The credit has helped spur investment in some of Cape Girardeau's most visible buildings.
Promoters of historic preservation are organizing to defeat a move to cap tax credits aimed at promoting a small number of business activities.
Renovation of historic buildings is the single most expensive economic development tax credit program for the state of Missouri. During the most recent fiscal year, taxpayers used $74.5 million worth of the preservation credits.
Growth in that figure, and the amounts of other business breaks, needs to be limited to foster predictability in state budgeting, Senate Appropriations Committee chairman Chuck Gross said.
"The cost of tax credits is going up at a very high rate," Gross said.
Gross filed a bill to limit the historic preservation credit and eight other business-aimed breaks to 2.5 percent of the state's annual general revenue. The state administered 58 tax credits worth $405 million in fiscal year 2005; the ones subject to Gross' bill totaled $108 million. State general revenue is about $7 billion, which means the cap would be approximately $175 million.
"In just a couple of years from now, somebody is going to scream and say, 'What happened? These are out of control," he said. "They are already out of control."
That viewpoint is shortsighted and doesn't examine the benefits, said Jerry Schlichter, a St. Louis lawyer who helped draft the bill creating the historic preservation credit in 1997. The credits help revive decaying neighborhoods, create construction and finance jobs and return tax benefits that exceed their cost, he said.
Schlichter and others in the Missouri Coalition for Historic Preservation and Economic Development want to convince lawmakers that the credits spur activity from the small towns of Missouri to the urban cores. The growth in their use, he said, shows a willingness to invest in buildings that need extensive work.
"The more of this that happens, the better," Schlichter said.
Historic preservation tax credits have helped spur investment in some of central Cape Girardeau's most visible buildings, such as the Marquette Hotel and the Southeast Missourian building.
The program provides help through a tax credit for 25 percent of the costs of renovating a building. The structure must be on the National Register of Historic Places or be within a recognized historic district.
The Missouri credit complements a 20 percent federal tax credit. Missouri's is more generous, however, by allowing the credit for residences.
The Southeast Missourian's investment in its building exceeds $1 million, according to publisher Jon Rust.
The Marquette represents an investment of $9 million, according to Terri Foley, a local consultant on historic preservation projects.
The credits fuel a growing interest and investment in Cape's central area, Foley said.
"What it means for any town, when property owners put a building on the National Register of Historic Places, it means revitalization, economic development and jobs. And you are saving your community's heritage."
The state credit has helped make Missouri the leader in investments in historic preservation projects. Investment in 2004 was $358 million, compared to $224 million for Pennsylvania and $157 million for Illinois, which were second and third, respectively.

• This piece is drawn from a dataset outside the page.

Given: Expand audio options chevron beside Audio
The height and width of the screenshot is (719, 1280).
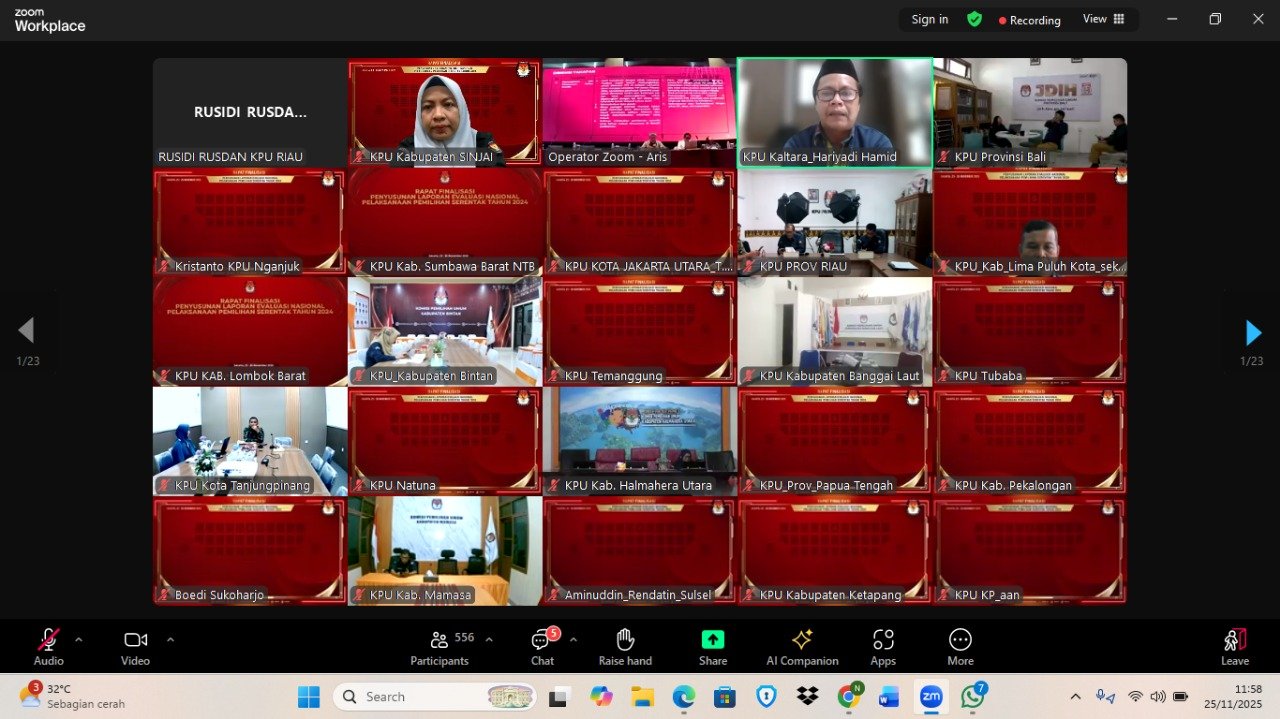Looking at the screenshot, I should tap(79, 639).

Anything that creates doubt for investors will cripple the program, Schlichter said. A cap means the program may as well not exist, he said. "The reality is it will kill it," he said. "You have got to give developers certainty."

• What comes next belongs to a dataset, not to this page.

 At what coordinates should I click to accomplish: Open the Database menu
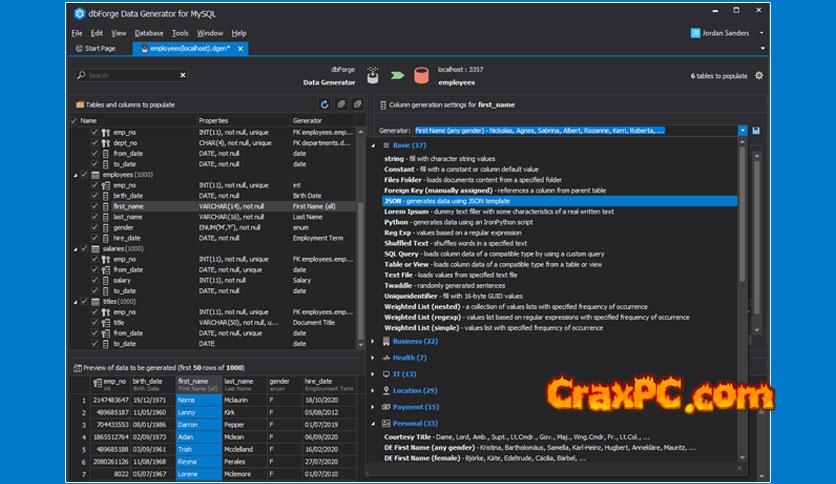click(149, 33)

The other, far smaller credit programs included in Gross' bill include Brownfield redevelopment, which rewards rehabilitation of polluted sites, enterprise zones and recycling of cellulose casings by sausage producers.
The bill also would make changes in the way the historic tax credit is used. Currently, the credit can be claimed against taxes paid in the previous three years and the tax credits are good for 10 years after they are issued. The credits are also available for residential property.

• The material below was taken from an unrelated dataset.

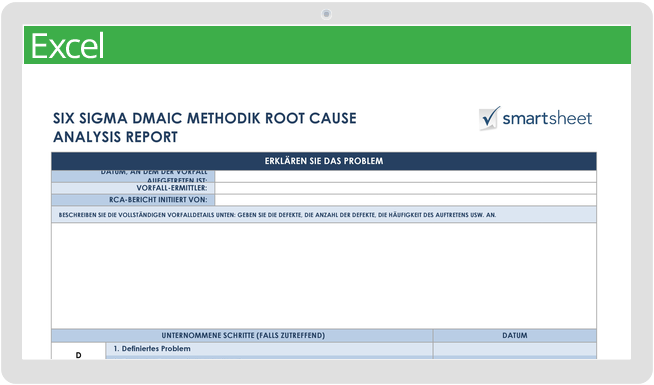Click the smartsheet brand name text

tap(547, 118)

Gross wants to eliminate their use to gain refunds for past taxes, limit their use to five years and bar homeowners from using the credits.
"On residential properties, primarily the people who use them are very wealthy people," Gross said. "A tax credit for someone who has a home that is worth a million dollars does not seem like a great idea. They should be able to afford to put a new roof on the home without a tax credit."
Saving historic homes is as important as saving commercial buildings, Foley said. "Why should a residential property owners be jeopardized? If they are willing to give to their community and save the heritage of residential property they should not be penalized."
Schlichter himself lives in a historic home within St. Louis city limits. He didn't use any tax credits to redo the home, which is more than 100 years old, "but I put in a lot of sweat equity. I don't want to be depressed by seeing older neighborhoods go down the tubes."
The battle will be joined when a hearing is scheduled on Gross' bill. It isn't the first time he's tried. Last year, the bill didn't get out of committee.
"It is back-door and off-budget spending," Gross said. "No where in Missouri's budget do we have a line that says, 'Here is the cost of tax credits.'
"I started this two years ago, to educate the General Assembly on this because the budget was tight," he said. "I wanted them to understand where the money was going."
To block the bill, Schlichter said his group will carry a simple message: "We will try to communicate to the legislature why we think this is a bad idea. It is just a matter of stating the facts: It makes money for the state."